**TASK PROMPT**. Decide whether each statement agrees with the text below about Mary Looney, answering yes or no and quoting the deciding words. 1. Looney was the eldest of eleven children. 2. After the SS Marquette sank, she was rescued after eight hours in the water. 3. She became matron at Gore Hospital in 1913.

··· TEXT EXCERPT

= Mary Looney =

New Zealand nurse

Mary Frances Looney (6 August 1886 – 29 August 1961) was a New Zealand civilian and wartime nurse. She served in World War I and was made an Associate of the Royal Red Cross.

==Early life==
Looney was born in Winton, in the province of Southland, New Zealand, on 6 August 1886. She was the second of 11 children of a farming family. Her parents were John and Mary (née Colgan). She was educated at St Catherine's College in Invercargill and trained as a nurse at Southland Hospital.

==Career==

After qualifying, Looney nursed at Southland Hospital, and was promoted to acting matron in 1913. In 1914, she was appointed matron at Gore Hospital. Later the same year, she enlisted in the New Zealand Army Nursing Service and embarked on the hospital ship Maheno. She served both on the hospital ship and at the New Zealand Stationary Hospital in Cairo. In October 1915, Looney was with other medical staff from the hospital travelling aboard the British troop ship, the SS Marquette, when it was torpedoed and sunk in the Aegean Sea. Looney survived by clinging to the tail of a mule, and was rescued after eight hours in the water. She suffered scalp injuries and lost all her hair, which later grew back white. Looney continued to nurse to the end of the war, serving as night superintendent of a 1200-bed hospital in France, and also nursing in military hospitals in England. She was made an Associate of the Royal Red Cross by King George V.

After the war, Looney returned to New Zealand and worked as matron of the Queen Mary Hospital in Hanmer Springs, and the Red Cross Convalescent Home in Invercargill. She later opened her own private hospital, Cairnsmore, and nursed there until her marriage in 1921 to police officer Thomas Clarke Muir.

The Muirs ran hotels in Christchurch, Napier, Otautau, Winton and Dunedin, and raised two sons and a daughter. She died in Dunedin on 29 August 1961; she and her husband were proprietors of Gresham Hotel at the time.

······
··· THE DATA

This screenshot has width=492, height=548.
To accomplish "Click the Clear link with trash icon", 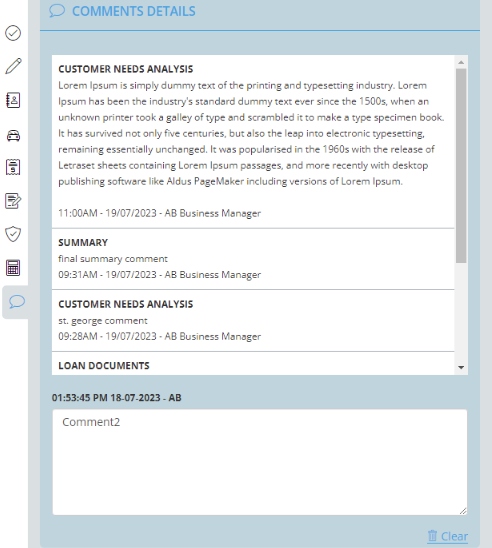I will [447, 536].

······

**TASK RESPONSE**.
1. No: "She was the second of 11 children of a farming family."
2. Yes: "was rescued after eight hours in the water."
3. No: "In 1914, she was appointed matron at Gore Hospital."